以下のページ抜粋を、最初から最後まで一字一句違えずに書き写してください。

━━━━━ ページ抜粋 ━━━━━

ケアマネの私とオフの私の日記

書くことで気持ちの整理をしていきたい。。

空白の18年間

「肩の力を抜いていいんだよ」

その言葉の意味が、ようやく体に入ってきた。

 

まだ高1の娘はいるが、進路は決まっている。息子も大学に入学し、気持ち的にも少し余裕が出てきた。コロナ流行も表向きには沈静化、仕事にも慣れてきて、自分を顧みることに意識が向いてきた。ほんの少しずつ。

 

18年間、無意識のうちに子供に意識が集中していたんだと思う。脳内メーカー(懐かしい)があれば99%は「子」だったと思う。昨年頃から身体の不調も出始めており、やっと自分を見つめなおすことにした。すると、母親となったその日から18年間、世間から置き去りにされ、いろんなことが変わっていることにショックを受けることとなる。

 

①時給

高校時代、初めてのアルバイト時給は600円に満たなかったと記憶している。今の職場には息子が7か月の頃から勤務している。18年間、アルバイトなどすることもなく、自分の給与を振り返ることもなかった。ここにきて、息子がバイトを始めるにあたり、求人誌→ネット検索が主流、履歴書手書き→PC作成、時給1,000円近いことに驚く。そんなにもらえるんだ。この18年間でそんなに時給がアップしていたとは。当然といえば当然。

━━━━━ 提供レコード ━━━━━

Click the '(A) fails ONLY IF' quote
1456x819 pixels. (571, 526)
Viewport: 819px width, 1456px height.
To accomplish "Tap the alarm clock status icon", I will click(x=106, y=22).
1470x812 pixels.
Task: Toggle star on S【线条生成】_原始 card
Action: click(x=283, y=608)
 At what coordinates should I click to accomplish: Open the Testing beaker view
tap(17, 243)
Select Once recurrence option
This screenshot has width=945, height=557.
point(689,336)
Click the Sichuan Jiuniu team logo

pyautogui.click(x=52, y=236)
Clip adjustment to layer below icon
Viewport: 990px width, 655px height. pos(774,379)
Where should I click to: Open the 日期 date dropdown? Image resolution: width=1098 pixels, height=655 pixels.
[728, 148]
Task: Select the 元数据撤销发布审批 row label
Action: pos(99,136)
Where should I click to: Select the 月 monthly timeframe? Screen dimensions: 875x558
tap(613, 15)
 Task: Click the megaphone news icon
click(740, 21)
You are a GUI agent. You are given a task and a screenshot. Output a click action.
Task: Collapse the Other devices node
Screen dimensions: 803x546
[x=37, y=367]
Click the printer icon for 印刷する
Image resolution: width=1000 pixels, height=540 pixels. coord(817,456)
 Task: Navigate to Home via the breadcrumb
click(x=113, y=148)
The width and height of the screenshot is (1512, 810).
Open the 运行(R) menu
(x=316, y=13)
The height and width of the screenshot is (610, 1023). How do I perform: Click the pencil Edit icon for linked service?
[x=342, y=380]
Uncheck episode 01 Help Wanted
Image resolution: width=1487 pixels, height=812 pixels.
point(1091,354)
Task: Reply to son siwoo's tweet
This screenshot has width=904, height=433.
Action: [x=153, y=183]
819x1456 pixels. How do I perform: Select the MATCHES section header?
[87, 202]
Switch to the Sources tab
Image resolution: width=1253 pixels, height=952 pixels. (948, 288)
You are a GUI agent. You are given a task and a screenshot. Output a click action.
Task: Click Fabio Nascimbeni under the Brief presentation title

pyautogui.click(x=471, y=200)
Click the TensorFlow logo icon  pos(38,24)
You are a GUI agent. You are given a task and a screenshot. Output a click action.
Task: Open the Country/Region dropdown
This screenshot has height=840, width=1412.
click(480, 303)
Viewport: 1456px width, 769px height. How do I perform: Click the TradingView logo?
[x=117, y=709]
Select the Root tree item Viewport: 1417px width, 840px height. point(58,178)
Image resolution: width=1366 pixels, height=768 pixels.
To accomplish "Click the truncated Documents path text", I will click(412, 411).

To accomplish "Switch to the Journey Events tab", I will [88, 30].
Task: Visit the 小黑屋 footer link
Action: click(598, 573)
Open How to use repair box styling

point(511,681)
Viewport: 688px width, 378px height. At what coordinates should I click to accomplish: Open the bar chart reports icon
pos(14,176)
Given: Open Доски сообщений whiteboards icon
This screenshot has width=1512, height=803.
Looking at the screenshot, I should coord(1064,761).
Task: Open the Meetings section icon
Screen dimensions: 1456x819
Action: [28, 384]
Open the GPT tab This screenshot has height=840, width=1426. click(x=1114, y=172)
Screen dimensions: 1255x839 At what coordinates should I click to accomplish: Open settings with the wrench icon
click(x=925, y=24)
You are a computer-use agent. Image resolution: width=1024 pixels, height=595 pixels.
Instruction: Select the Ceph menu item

━━━━━

→ **正解出力**
ケアマネの私とオフの私の日記

書くことで気持ちの整理をしていきたい。。

空白の18年間

「肩の力を抜いていいんだよ」

その言葉の意味が、ようやく体に入ってきた。

 

まだ高1の娘はいるが、進路は決まっている。息子も大学に入学し、気持ち的にも少し余裕が出てきた。コロナ流行も表向きには沈静化、仕事にも慣れてきて、自分を顧みることに意識が向いてきた。ほんの少しずつ。

 

18年間、無意識のうちに子供に意識が集中していたんだと思う。脳内メーカー(懐かしい)があれば99%は「子」だったと思う。昨年頃から身体の不調も出始めており、やっと自分を見つめなおすことにした。すると、母親となったその日から18年間、世間から置き去りにされ、いろんなことが変わっていることにショックを受けることとなる。

 

①時給

高校時代、初めてのアルバイト時給は600円に満たなかったと記憶している。今の職場には息子が7か月の頃から勤務している。18年間、アルバイトなどすることもなく、自分の給与を振り返ることもなかった。ここにきて、息子がバイトを始めるにあたり、求人誌→ネット検索が主流、履歴書手書き→PC作成、時給1,000円近いことに驚く。そんなにもらえるんだ。この18年間でそんなに時給がアップしていたとは。当然といえば当然。